FRAGMENTO DEL TEXTO
--------
Es Espíritu de amor y libertad. El Padre, al enviarnos al Espíritu de su Hijo, «derrama su amor en nuestros corazones» (Rom 5, 5), convirtiéndonos del pecado y dándonos la libertad de los hijos. Libertad esta necesariamente vinculada a la filiación y la fraternidad. El que es libre según el Evangelio, sólo se compromete a las acciones dignas de su Padre Dios y de sus hermanos los hombres.

(Puebla, Conclusiones 204)

1.10. El Espíritu reune en la unidad y enriquece en la adversidad

Jesucristo, Salvador de los hombres, difunde su Espíritu sobre todos sin acepción de personas. Quien en su evangelización excluya a un solo hombre de su amor, no posee el Espíritu de Cristo; por eso, la acción apostólica tiene que abarcar a todos los hombres, destinados a ser hijos de Dios.

(Puebla, Conclusiones 205)

«El Espíritu Santo unifica en la comunión y en el ministerio y provee de diversos dones jerárquicos y carismáticos a toda la Iglesia a través de todos los tiempos, vivificando, a la manera del alma, las instituciones eclesiásticas» (AG 4). La Jerarquía y las instituciones, pues, lejos de ser obstáculo para la Evangelización, son instrumentos del Espíritu y de la gracia.

(Puebla, Conclusiones 206)

Los carismas nunca han estado ausentes en la Iglesia. Pablo VI ha expresado su complacencia por la renovación espiritual que aparece en los lugares y medios más diversos y que conduce a la oración gozosa, a la íntima unión con Dios, a la fidelidad al Señor y a una profunda comunión de las almas. Así lo han hecho también varias Conferencias Episcopales. Pero esta renovación exige buen sentido, orientación y discernimiento por parte de los pastores, a fin de evitar exageraciones y desviaciones peligrosas.
--------
DATOS PROPORCIONADOS
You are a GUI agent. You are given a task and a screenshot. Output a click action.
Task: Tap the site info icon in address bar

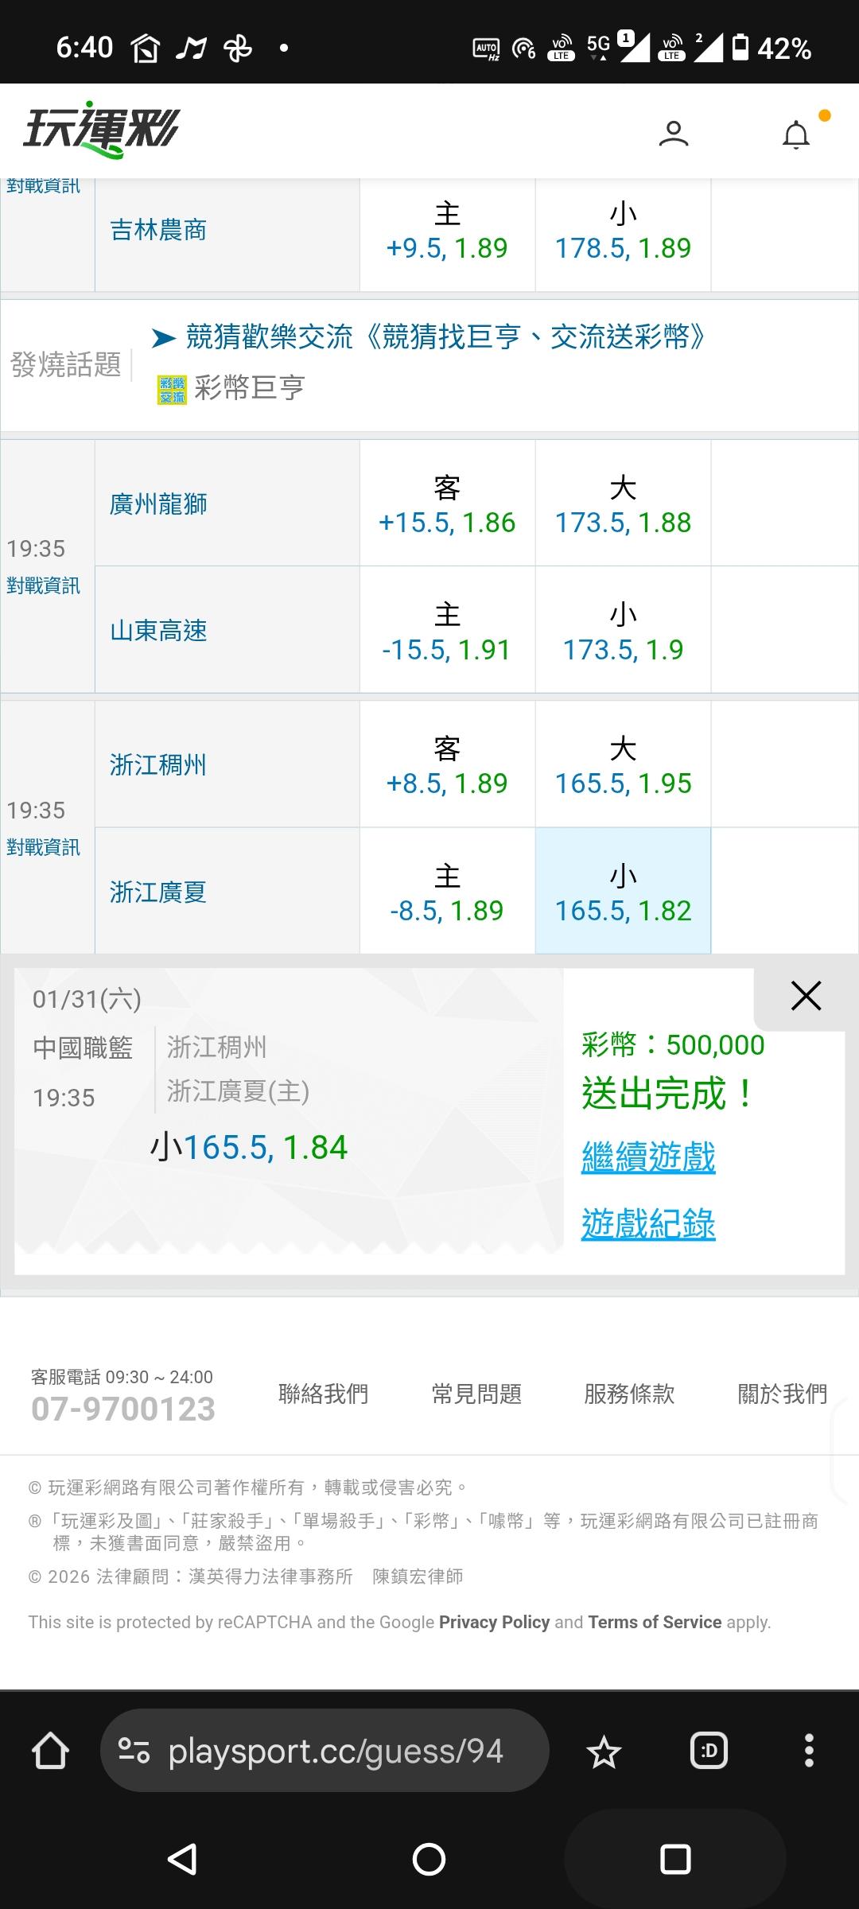(x=134, y=1751)
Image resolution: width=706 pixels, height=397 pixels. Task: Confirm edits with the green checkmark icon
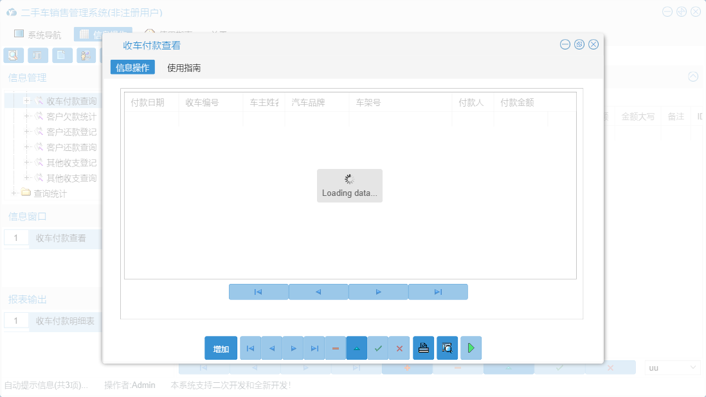coord(378,348)
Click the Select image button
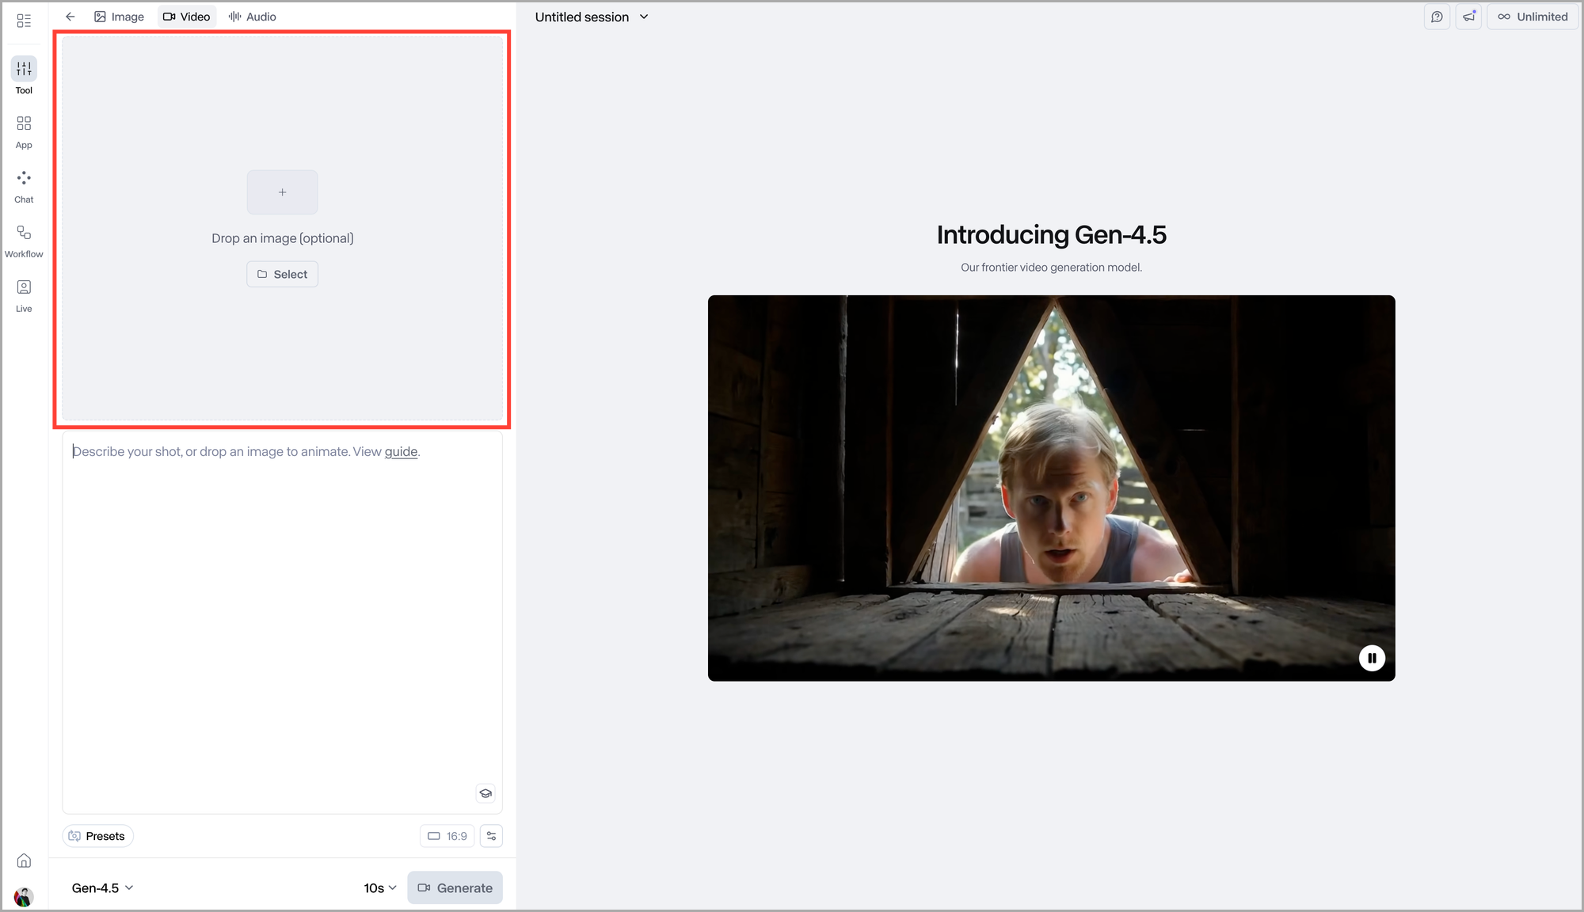Screen dimensions: 1584x912 point(282,274)
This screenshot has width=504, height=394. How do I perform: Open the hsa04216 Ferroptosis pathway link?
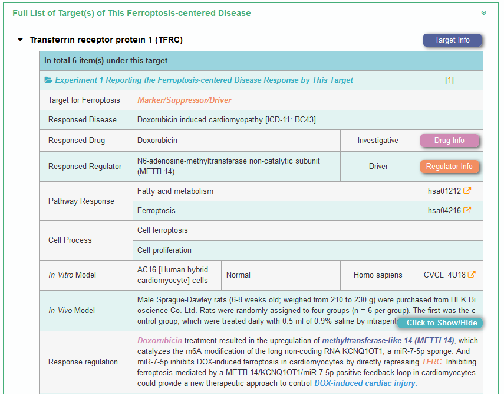click(444, 210)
--------
TAREA
Resume en dos oraciones el fragmento sobre el Espíritu Santo en la Iglesia.

RESPUESTA COMPLETA
El Espíritu, enviado por el Padre, derrama su amor en los corazones, convierte del pecado y da una libertad vinculada a la filiación y la fraternidad. Cristo lo difunde sobre todos sin acepción de personas, y el Espíritu unifica a la Iglesia y le provee dones jerárquicos y carismáticos, aunque la renovación espiritual exige discernimiento de los pastores para evitar exageraciones y desviaciones.